The cleanest place to falsify the thesis.
Schmidhuber's Neural World Model Boom essay positions world models as the substrate competitor to next-token LLMs. Hypernym's lane is the textual / factual world model, the one with provenance. Five models on the panel, asked to design a 3-week MVP, picked the same environment.
Crafter v1 substrate-mounting MVP UNANIMOUS
Open-world Minecraft-like with 22 achievements as built-in benchmarks. Symbolic state (grid, inventory, vitals) maps 1:1 to PDS entities. Published baseline (Hafner 2022 geomean; DreamerV3 ~14%, SPRING/GPT-4 ~27%). Clean A/B isolates the substrate layer.
- Target. 1.5× sample efficiency over 100 train eps; ≥+8 absolute Crafter points; 95% bootstrap CI excludes zero.
- Hardest falsifier (Codex). A baseline given a hand-written 20-fact static checklist reproduces the gain — meaning the PDS does no runtime work. Pre-registered.
- Vocab window. ~90–120 canonical tokens (17 actions + 22 achievements + ~20 objects + ~12 predicates).
- Fact tiers. Repo-rule (Omnifact bootstrap, conf 0.90–0.97); transition (env-observed, 0.95); strategy (post-episode distillation, 0.65–0.90).
SWE-Bench Verified UNANIMOUS
Every model on the panel was asked for a "wildly different" outlier MVP. All five picked SWE-Bench. Reason is structural: highest-blast-radius LLM-agent benchmark, and Compressed Repo Analyze finally earns its keep on real code (Crafter does not really need it).
- Per-repo PDS. Entities = files, functions, tests, issues. Facts = call graphs, deps, type sigs, tracebacks.
- Target. +8–15% absolute pass rate over baseline (SOTA is 3–6%, so +8% is publication-worthy).
- Sequence. Crafter v1 (3wk); if positive, fund SWE-Bench v2 (6–8wk).
Environment evaluation
Why Crafter wins.
| Environment | Hypercore-ingestable | Clean A/B | Failure decomposable | Panel verdict |
|---|---|---|---|---|
| Crafter | Yes, symbolic state | Yes, published baseline | Yes, per-achievement | 5 / 5 — PICK |
| SWE-Bench Verified | Yes, repo PDS | Yes, pass rate | Yes, per-test | 5 / 5 — v2 outlier |
| AgentGym-RL | Multi-ontology friction | RL confounds | Mixed | Rejected, confound risk |
| NetHack LE | Extreme partial obs. | Strong | Hard | v3+ candidate |
| Brax / MuJoCo | Continuous physics | Strong | Numeric | Wrong domain story |
| Gym-Anything (200 apps) | Yes, software state | Per-app | Strong | Too broad for v1 |
| WebArena | DOM-shaped | Strong | Per-task | v3+ candidate |
| SCADA / clinical sim | Domain-shaped | No published baseline | Hard | Customer story, not v1 |
Surrounding research the substrate work composes with
What we lift, what we extend, what we co-position with.
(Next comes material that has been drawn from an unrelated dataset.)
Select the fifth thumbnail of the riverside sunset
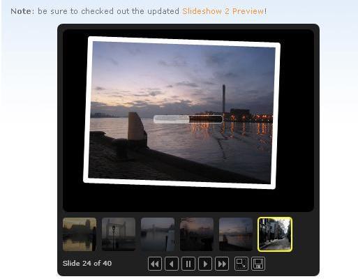 236,234
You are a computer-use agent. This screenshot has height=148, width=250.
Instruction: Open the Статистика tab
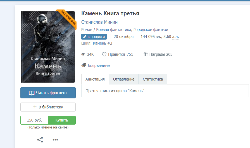[x=153, y=79]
Schmidhuber — Neural World Model Boom
Authoritative survey from the field's founder. Positions WMs as the substrate competitor to next-token LLMs. Modulum's PDS-into-attention is structurally the same bet, but with the grounded provenance Schmidhuber does not address.
Dreamer 4
Diamonds in Minecraft purely from offline data (Hafner). PDS-grounded equivalent: load a domain's Hypercore-compiled facts as the offline corpus, then deterministic agent expertise.
Project Genie 3
DeepMind's interactive 3D world model. Visual WM lane is taken; textual / factual WM lane is open. Co-positioning, not collision.
PufferLib 2.0
RL at 1M steps/s with vectorized environments. PDS-into-Modulum becomes the "expertise prior" PufferLib environments load.
In-Place Test-Time Training (ICLR 2026 oral)
Continual learning via projection-matrix fast weights. PDS-into-fast-weights is a plausible product wedge: structured TTT input that is also human-auditable.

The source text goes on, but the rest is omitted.